Expressing immutable semantics is something I prefer to do via context. That is, I'd rather simply imply that this entire block of code has a functional feel; assume everything is immutable. That might just be me, however. I prefer immutability to be the rule; if it's done, it's done a lot in the same place; mutability is the exception.
How about Chain() or Attach()?
I prefer Plus (and Minus). They are easily understandable and map directly to operations involving well known immutable types (the numbers). 2+2 doesn't change the value of 2, it returns a new, equally immutable, value.
Some other possibilities:
Splice()
Graft()
Accrete()
How about mate, mateWith, or coitus, for those who abide. In terms of reproducing mammals are generally considered immutable.
Going to throw Union out there too. Borrowed from SQL.
Apparently I'm the first Obj-C/Cocoa person to answer this question.
NNString *empty = [[NSString alloc] init];
NSString *list1 = [empty stringByAppendingString:#"Hello"];
NSString *list2 = [list1 stringByAppendingString:#"immutable"];
NSString *list3 = [list2 stringByAppendingString:#"word"];
Not going to win any code golf games with this.
I think "Add" or "Plus" sounds fine. The name of the list itself should be enough to convey the list's immutability.
Maybe there are some words which remember me more of making a copy and add stuff to that instead of mutating the instance (like "Concatenate"). But i think having some symmetry for those words for other actions would be good to have too. I don't know of a similar word for "Remove" that i think of the same kind like "Concatenate". "Plus" sounds little strange to me. I wouldn't expect it being used in a non-numerical context. But that could aswell come from my non-english background.
Maybe i would use this scheme
AddToCopy
RemoveFromCopy
InsertIntoCopy
These have their own problems though, when i think about it. One could think they remove something or add something to an argument given. Not sure about it at all. Those words do not play nice in chaining either, i think. Too wordy to type.
Maybe i would just use plain "Add" and friends too. I like how it is used in math
Add 1 to 2 and you get 3
Well, certainly, a 2 remains a 2 and you get a new number. This is about two numbers and not about a list and an element, but i think it has some analogy. In my opinion, add does not necessarily mean you mutate something. I certainly see your point that having a lonely statement containing just an add and not using the returned new object does not look buggy. But I've now also thought some time about that idea of using another name than "add" but i just can't come up with another name, without making me think "hmm, i would need to look at the documentation to know what it is about" because its name differs from what I would expect to be called "add". Just some weird thought about this from litb, not sure it makes sense at all :)
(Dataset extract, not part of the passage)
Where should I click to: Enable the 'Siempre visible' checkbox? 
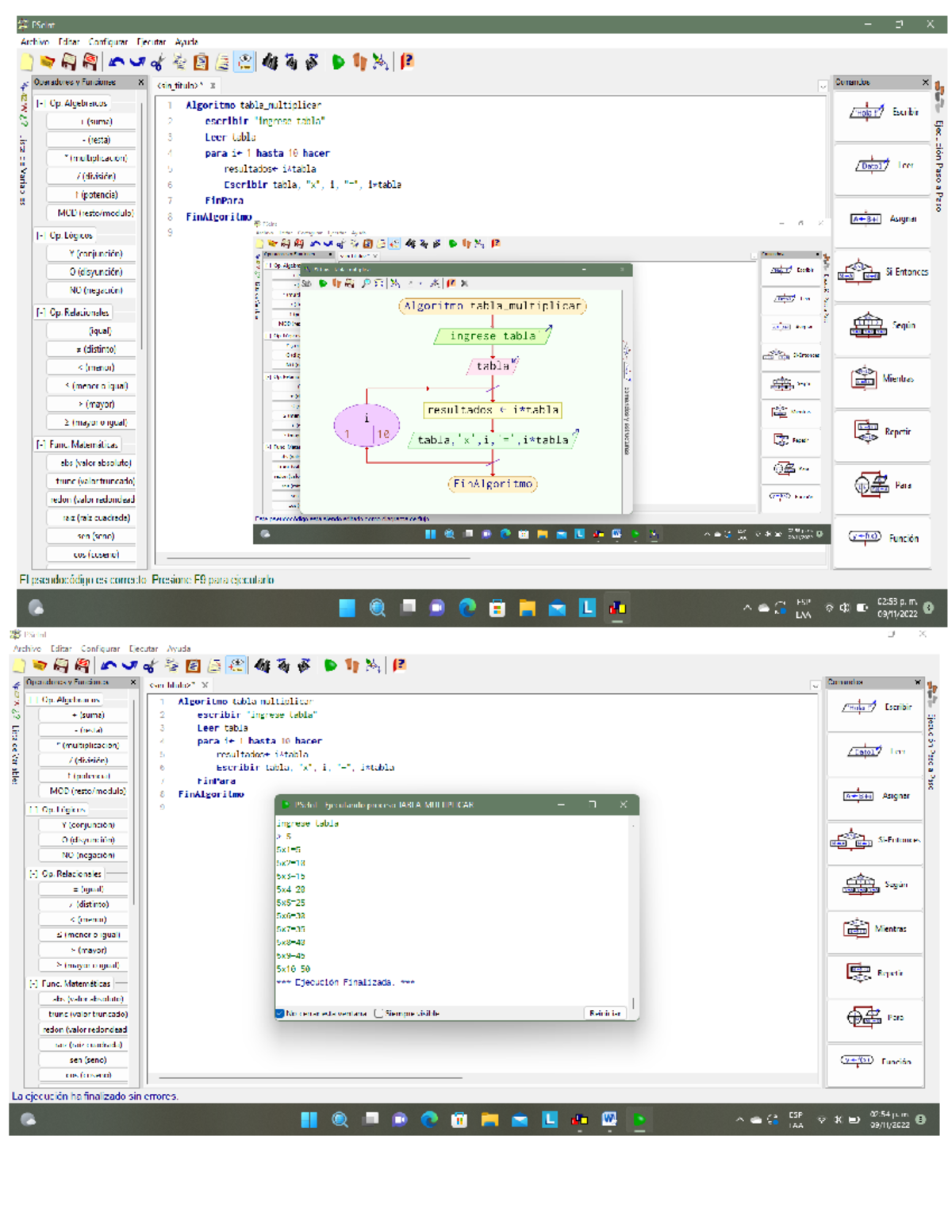click(x=378, y=1013)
Looking at http://thesaurus.reference.com/browse/add and http://thesaurus.reference.com/browse/plus I found gain and affix but I'm not sure how much they imply non-mutation.
I think that Plus() and Minus() or, alternatively, Including(), Excluding() are reasonable at implying immutable behavior.
However, no naming choice will ever make it perfectly clear to everyone, so I personally believe that a good xml doc comment would go a very long way here. VS throws these right in your face when you write code in the IDE - they're hard to ignore.
Append - because, note that names of the System.String methods suggest that they mutate the instance, but they don't.
Or I quite like AfterAppending:
void test()
{
Bar bar = new Bar();
List list = bar.AfterAppending("foo");
}
list.CopyWith(element)
As does Smalltalk :)
And also list.copyWithout(element) that removes all occurrences of an element, which is most useful when used as list.copyWithout(null) to remove unset elements.
I would go for Add, because I can see the benefit of a better name, but the problem would be to find different names for every other immutable operation which might make the class quite unfamiliar if that makes sense.